== Passage given ==
It’s impossible not to draw comparisons to that other chocolate factory when you walk into Chocotopia, a newly opened “chocolate experience center” — from its burbling vats of chocolate to the giant slide that transports visitors from one level to the next it’s a place that would surely put a smile on Charlie’s face.
But there’s nothing mysterious about the source of the chocolate that supplies this mini-empire of chocolate businesses in the Czech Republic. As the only plant-to-bar chocolate maker in the Czech lands, the Chocotopia business model relies on a savvy recipe of high-quality, ethically-sourced products, consumer education, and hands-on fun to satisfy its customers’ sweet spot.
Twelve years ago, Henk Mestdagh (whose friends do in fact call him Willy Wonka) and his Czech wife Simona founded a company specializing in the production of quality chocolate and pralines. They opened their first shop with Belgian chocolate in the center of Prague in 2008.
“When I first came here to visit my wife’s family, I thought Prague was one of the most beautiful places I’ve visited,” says Mestdagh. His only complaint was that there was no decent chocolate.
===
== Recorded data ==
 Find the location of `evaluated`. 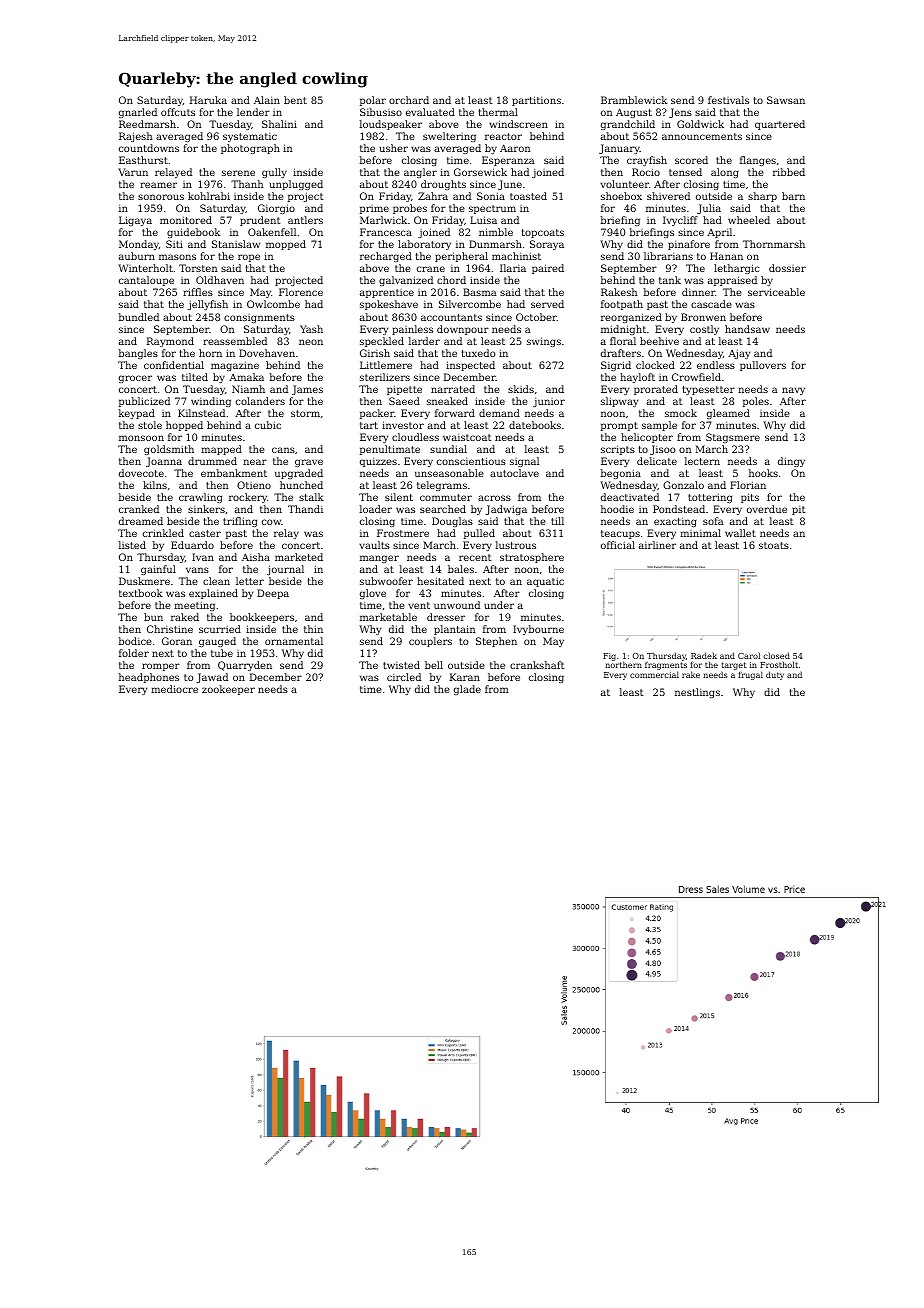

evaluated is located at coordinates (430, 112).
===
**Exercise tasks**
A - The passage on Chocotopia describes the Chocotopia business model as a "recipe." List each ingredient of that recipe as the passage names it.
B - Resume the passage on Chocotopia, starting right after its last sentence.

**Expected responses**
A -
- High-quality, ethically-sourced products
- Consumer education
- Hands-on fun

B -
“Everyone said Czech people don’t buy good chocolate, but I never believed that,” he says. His instincts proved to be right. In the years that followed, the Czech attitude toward quality chocolate would see exponential growth,
Henk and Simona would eventually go on to open a branch of the internationally known Choco-Story museum chain in the heart of Prague’s Old Town, in Celetná street. In 2018, they expanded the space to include the Grévin museum as well as a school for chocolate workshops.
“Initially we imported top-quality chocolate from Belgium,” says Mestdagh of their transformation from purveyors to producers. “But when we opened our studio to show people how to work with chocolate and how it’s made, we realized we could have our own products.”
Ironically, the chocolate being produced under the Chocotopia name in the Czech Republic has become a big hit in Mestdagh’s home country of Belgium with the company acquiring Belgian clients.
“When you start in production it’s all about profit, volume. We were making chocolate from the heart just because we wanted to show people how it worked,” he says. Their Belgian customers were in awe of the results.
Mestdagh and his family have poured that same passion for chocolate making into the newly opened Chocolate Experience Center which they’re hoping will appeal to local families and chocolate lovers who wouldn’t normally find themselves in the tourist center of Prague.
“The idea is to do a small-scale choco school that teaches people about cacao and our Mexican plantation,” says Mestdagh of the Chocolate Experience Center which opened its doors in June.
But there’s nothing small scale about the 4,000 sq meter space, a complex the encompasses a chocolate workshop, museum, indoor fantasyland, mini-cinema, professional meetings rooms, and chocolate shop all of which invite people to spend a day making chocolate, seeing how chocolate is made, and indulging in chocolate goodies like the homemade “Nutella” served in the cafe.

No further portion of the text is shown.